Маурисио кивнул, и шофер быстро осушил свой стакан:
— С богом.
— До завтра.
— Завтра не приду, — обернулся он с порога, — послезавтра, наверно, тоже. Поездка в Теруэль, так что до среды, а может, и четверга сюда не загляну.
— Тогда счастливого пути.
— Благополучного возвращения.
— Спасибо, до свидания.
Шофер вышел.
— У этого тоже собачья жизнь, — сказал Лусио. — Черт-те что! Сегодня в Теруэль, завтра — в Сарагосу, послезавтра — в тартарары. И так без остановки.
— Ну, не скажите! — возразил Макарио. — Этому живется — лучше не надо. Хотел бы я так пожить. Мне бы хоть краешком глаза взглянуть на разгульное житье, какое он ведет в этих столицах. — Он произносил «кгаешком» и «газгульное». — Он там не теряется, я-то уж знаю. Шоферы — все равно что моряки, сами понимаете.
— Я этому не верю.
— Как бы не так, водочки! Я вам вот что скажу: хотел бы я на эту жизнь посмотреть, водочку он там пьет или еще чем занимается. Да и правильно делает, какого черта, если организм выдерживает? Мы все на коротком поводке или просто горемыки, потому что не хватает у нас духу наплевать на совесть и урвать от семьи какие-нибудь жалкие пять дуро. Тут нам за ним не угнаться. Кто как живет, в этом все дело.
— Послушай, Макарио, — прервал его Маурисио, — он мой клиент, и мне не нравится, что ты о нем здесь распускаешь слухи. Так что прошу тебя, прекрати эти разговоры.
— Ну конечно, он — единственный, кого мы здесь не обсудили.
— Я знаю, люди любят посудачить друг о друге, — сказал Маурисио. — Только учтите, в этом доме каждый завсегдатай — особа неприкосновенная. Всякий, кого я допускаю сюда, с той минуты, как он принят, может быть вполне уверен, что имя его будут здесь уважать как при нем, так и в его отсутствие. Тебе такая гарантия тоже дана, и тебе она приятна, верно? Так не нарушай ее в отношении других.
— А мне наплевать, что обо мне говорят, — засмеялся Макарио. — Всякое заведение теряет половину своей прелести, если там не соберешь сплетен, не почешешь язык.
— Мне можете об этом не говорить, — с горечью произнес мужчина в белых туфлях, — этой самой прелести у меня в салоне мужских причесок хоть отбавляй. Но вот мне от этой прелести, клянусь вам, проку никакого. И если бы все заведения, открытые для публики, как гигиенические, так и увеселительные, придерживались бы правил Маурисио, то этим воспитывалось бы уважение к гражданину. И от этого отношения в обществе между людьми не стали бы хуже, поверьте мне, они просто стали бы более культурными.
Из коридора появилась Фаустина:
— Маурисио, а куда ушли эти молодые люди? Выхожу я в сад прибрать за ними, думаю, совсем ушли, и вижу их велосипеды, в такой-то час.
— Несчастье у них случилось, разве не знаешь? Утонула одна девушка.
— Да что ты говоришь! Которая? Они же все были тут, в саду!..
— Нет, Фаустина. Они не все поднялись сюда, некоторые остались у реки.

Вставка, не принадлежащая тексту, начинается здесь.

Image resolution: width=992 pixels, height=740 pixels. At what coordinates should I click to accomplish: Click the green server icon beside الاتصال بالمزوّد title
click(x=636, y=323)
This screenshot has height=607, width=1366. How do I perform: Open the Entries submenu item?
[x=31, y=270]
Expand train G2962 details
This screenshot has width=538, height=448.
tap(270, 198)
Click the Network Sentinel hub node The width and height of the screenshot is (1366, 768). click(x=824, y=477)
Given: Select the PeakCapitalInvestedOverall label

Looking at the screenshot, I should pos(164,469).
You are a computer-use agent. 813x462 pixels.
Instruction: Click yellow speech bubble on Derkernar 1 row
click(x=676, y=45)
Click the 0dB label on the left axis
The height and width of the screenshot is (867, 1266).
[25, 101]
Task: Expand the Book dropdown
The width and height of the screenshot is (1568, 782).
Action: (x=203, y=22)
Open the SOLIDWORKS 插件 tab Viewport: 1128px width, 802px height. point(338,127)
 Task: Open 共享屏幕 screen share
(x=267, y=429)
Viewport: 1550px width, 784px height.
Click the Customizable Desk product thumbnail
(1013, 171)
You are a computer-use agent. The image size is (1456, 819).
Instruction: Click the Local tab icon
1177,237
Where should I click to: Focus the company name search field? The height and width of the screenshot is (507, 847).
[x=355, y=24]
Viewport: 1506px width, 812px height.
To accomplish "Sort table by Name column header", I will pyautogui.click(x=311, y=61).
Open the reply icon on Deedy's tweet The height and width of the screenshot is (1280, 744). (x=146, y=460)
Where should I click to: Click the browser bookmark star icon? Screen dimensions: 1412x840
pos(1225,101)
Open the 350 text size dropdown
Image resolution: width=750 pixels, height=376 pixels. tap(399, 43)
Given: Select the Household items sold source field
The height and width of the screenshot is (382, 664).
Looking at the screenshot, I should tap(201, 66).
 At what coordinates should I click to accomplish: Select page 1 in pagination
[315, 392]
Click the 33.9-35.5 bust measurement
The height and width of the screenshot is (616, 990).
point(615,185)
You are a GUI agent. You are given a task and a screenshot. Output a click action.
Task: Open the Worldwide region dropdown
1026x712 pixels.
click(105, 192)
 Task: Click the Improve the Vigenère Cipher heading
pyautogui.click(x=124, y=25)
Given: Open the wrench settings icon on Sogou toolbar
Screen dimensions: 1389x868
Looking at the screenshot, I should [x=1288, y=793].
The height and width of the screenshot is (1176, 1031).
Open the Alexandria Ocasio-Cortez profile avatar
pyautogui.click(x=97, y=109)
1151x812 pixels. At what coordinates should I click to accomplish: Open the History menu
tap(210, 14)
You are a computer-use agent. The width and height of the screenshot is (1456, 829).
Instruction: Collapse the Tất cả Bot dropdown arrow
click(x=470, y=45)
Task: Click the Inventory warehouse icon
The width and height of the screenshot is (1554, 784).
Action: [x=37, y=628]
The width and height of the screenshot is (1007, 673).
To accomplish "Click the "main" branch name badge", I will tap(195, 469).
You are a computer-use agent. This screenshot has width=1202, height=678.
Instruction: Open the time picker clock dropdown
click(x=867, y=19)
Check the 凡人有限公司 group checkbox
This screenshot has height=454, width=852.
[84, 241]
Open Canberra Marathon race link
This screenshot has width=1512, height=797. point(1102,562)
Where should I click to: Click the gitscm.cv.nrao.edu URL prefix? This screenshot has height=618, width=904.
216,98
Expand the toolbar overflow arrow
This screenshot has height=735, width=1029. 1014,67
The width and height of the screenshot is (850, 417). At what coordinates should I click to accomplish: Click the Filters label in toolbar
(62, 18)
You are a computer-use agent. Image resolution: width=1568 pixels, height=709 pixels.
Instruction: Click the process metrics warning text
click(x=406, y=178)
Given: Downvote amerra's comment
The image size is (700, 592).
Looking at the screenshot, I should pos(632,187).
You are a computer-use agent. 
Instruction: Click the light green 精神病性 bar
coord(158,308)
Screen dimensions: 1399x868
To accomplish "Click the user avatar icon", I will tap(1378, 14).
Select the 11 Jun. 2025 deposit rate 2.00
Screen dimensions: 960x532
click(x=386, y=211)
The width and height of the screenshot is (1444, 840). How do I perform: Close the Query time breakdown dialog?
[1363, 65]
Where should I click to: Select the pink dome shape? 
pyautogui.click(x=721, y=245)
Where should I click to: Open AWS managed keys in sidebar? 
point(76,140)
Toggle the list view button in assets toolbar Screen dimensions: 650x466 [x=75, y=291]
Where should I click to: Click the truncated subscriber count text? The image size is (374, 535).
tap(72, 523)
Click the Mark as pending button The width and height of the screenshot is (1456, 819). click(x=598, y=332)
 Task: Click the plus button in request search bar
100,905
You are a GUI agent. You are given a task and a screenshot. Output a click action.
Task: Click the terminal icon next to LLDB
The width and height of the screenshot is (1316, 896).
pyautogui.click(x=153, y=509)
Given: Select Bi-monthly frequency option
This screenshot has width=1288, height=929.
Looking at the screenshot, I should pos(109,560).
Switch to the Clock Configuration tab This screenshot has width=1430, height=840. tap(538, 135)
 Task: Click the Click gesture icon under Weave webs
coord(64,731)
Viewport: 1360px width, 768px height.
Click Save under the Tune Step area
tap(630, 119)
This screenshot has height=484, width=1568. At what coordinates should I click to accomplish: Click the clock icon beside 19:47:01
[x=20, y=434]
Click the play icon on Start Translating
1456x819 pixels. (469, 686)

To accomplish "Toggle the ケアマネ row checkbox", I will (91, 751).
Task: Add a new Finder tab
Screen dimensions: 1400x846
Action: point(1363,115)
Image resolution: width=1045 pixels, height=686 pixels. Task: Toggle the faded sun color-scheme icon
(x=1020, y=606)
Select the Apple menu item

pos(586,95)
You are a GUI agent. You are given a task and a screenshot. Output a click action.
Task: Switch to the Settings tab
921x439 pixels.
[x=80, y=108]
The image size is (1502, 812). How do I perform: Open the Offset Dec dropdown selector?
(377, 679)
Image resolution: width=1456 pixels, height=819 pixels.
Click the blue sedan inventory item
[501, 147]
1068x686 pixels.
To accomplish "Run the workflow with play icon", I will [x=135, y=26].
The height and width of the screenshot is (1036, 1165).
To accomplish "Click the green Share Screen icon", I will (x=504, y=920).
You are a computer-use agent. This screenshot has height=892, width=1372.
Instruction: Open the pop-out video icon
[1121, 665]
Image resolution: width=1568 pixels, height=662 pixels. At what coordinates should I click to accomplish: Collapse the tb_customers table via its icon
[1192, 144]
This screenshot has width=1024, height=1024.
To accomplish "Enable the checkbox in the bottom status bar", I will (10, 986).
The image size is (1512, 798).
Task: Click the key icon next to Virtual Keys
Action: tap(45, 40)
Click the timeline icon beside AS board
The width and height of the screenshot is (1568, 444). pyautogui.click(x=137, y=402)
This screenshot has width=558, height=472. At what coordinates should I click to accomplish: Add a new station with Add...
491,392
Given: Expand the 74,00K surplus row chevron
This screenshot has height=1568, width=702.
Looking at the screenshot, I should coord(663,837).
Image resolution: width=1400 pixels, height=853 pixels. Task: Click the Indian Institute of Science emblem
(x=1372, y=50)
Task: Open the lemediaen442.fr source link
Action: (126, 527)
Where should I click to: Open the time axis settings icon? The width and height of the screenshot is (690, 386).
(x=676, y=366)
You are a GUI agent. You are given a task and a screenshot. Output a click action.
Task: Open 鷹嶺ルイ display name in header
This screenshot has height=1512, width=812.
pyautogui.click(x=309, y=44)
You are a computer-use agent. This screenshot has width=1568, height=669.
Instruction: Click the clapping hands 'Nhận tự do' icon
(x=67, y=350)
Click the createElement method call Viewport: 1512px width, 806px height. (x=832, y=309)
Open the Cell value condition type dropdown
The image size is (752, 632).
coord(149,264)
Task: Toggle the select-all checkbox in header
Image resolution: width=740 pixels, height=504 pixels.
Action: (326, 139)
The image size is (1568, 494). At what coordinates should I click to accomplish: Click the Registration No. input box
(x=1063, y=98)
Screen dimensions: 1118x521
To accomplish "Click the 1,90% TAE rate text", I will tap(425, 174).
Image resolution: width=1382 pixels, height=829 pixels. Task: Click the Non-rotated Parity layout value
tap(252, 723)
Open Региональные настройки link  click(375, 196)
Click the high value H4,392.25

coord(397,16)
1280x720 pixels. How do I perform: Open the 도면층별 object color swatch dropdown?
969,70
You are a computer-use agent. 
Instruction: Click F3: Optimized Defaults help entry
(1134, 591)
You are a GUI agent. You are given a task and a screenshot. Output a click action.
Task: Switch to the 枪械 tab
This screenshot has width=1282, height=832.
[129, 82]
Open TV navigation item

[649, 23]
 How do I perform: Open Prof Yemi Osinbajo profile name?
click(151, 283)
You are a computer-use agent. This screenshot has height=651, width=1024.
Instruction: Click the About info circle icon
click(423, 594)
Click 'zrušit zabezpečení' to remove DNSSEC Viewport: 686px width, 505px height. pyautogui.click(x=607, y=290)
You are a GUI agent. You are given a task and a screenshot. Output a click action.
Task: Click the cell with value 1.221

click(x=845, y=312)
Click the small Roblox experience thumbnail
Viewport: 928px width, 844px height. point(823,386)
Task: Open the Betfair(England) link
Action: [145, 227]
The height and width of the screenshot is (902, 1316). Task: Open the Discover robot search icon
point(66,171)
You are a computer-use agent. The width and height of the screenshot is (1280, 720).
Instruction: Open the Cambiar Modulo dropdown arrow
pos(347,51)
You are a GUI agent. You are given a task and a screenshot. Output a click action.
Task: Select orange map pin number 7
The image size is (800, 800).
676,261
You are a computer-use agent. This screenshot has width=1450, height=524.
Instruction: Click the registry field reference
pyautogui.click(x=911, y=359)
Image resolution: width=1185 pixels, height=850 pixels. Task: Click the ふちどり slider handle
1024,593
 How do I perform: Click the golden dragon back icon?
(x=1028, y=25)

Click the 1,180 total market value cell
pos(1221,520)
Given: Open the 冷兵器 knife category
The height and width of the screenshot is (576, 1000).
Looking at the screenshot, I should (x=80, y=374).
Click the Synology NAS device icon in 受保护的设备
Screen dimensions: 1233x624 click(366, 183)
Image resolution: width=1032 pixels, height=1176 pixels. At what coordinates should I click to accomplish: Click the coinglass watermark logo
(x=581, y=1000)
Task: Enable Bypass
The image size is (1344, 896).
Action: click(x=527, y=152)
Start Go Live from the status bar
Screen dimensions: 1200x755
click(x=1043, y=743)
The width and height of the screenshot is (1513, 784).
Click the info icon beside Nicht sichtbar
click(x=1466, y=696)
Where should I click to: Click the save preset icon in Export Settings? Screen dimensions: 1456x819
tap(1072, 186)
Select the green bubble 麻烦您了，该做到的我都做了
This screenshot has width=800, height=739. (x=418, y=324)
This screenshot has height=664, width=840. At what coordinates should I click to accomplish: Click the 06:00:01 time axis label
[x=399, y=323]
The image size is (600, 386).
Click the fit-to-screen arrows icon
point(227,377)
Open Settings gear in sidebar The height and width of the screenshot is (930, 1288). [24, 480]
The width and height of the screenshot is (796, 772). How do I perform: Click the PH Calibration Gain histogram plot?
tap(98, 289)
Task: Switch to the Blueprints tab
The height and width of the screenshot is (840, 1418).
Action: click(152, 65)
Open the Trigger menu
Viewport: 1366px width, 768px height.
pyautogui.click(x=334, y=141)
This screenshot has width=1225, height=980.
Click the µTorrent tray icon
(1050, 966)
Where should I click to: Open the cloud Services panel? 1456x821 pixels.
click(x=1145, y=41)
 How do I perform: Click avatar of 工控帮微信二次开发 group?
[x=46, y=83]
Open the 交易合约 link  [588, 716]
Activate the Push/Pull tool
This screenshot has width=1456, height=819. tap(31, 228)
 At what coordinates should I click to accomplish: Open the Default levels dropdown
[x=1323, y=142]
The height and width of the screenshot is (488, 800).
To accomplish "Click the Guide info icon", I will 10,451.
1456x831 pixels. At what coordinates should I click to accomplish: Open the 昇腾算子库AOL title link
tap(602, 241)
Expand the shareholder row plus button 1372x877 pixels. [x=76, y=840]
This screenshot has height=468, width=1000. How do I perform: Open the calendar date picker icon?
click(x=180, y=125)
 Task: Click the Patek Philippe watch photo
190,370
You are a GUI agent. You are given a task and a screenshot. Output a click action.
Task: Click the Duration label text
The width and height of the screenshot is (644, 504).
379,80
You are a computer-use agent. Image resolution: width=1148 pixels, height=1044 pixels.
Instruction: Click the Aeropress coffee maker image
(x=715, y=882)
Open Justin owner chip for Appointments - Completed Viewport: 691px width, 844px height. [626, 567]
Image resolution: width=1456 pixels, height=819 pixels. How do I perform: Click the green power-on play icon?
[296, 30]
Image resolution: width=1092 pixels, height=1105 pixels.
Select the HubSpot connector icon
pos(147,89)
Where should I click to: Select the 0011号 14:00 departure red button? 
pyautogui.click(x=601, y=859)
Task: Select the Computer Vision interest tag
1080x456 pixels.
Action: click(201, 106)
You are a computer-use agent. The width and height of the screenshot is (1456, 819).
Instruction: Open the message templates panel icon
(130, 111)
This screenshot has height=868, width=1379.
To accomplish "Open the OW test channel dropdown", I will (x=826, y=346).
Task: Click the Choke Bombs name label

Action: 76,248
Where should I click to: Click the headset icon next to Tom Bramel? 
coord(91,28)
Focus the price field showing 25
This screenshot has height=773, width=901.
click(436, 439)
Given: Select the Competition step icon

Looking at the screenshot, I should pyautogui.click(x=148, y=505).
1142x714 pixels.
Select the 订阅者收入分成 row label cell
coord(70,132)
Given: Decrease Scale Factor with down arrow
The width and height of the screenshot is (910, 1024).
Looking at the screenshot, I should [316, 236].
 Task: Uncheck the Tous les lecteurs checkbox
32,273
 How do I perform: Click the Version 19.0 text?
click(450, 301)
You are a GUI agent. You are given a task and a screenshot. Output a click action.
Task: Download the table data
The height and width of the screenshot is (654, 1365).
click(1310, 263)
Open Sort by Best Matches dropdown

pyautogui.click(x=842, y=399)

— Ах, господи боже мой!.. — покачала головой Фаустина. — Какая беда! Хотя можно было ожидать… Приехали кто как, делали что вздумается… Как тут не быть беде? И гляди, какое страшное несчастье случилось, какой ужасный случай! Нет, я не удивляюсь, нисколько не удивляюсь… Видит бог, мне жаль девушку, но я не удивляюсь, могло случиться что-нибудь и похуже… — И снова скрылась в коридоре, продолжая ворчать.
— Интересно посмотреть на их лица, когда они вернутся обратно, — сказал Лусио.
— Так вы их увидите.
Стало тихо.
Заговорил Маурисио:
— Река эта — предательская. Каждый год кого-нибудь уносит.
— Да, каждый год, — подтвердил пастух.
— И всегда кого-нибудь из Мадрида, — заметил алькарриец. — Вот в чем штука; обязательно из Мадрида, других не признает. Вроде только мадридцы ей по вкусу.
— Вот именно, — согласился Макарио, — здешних, похоже, она знает и не связывается с ними.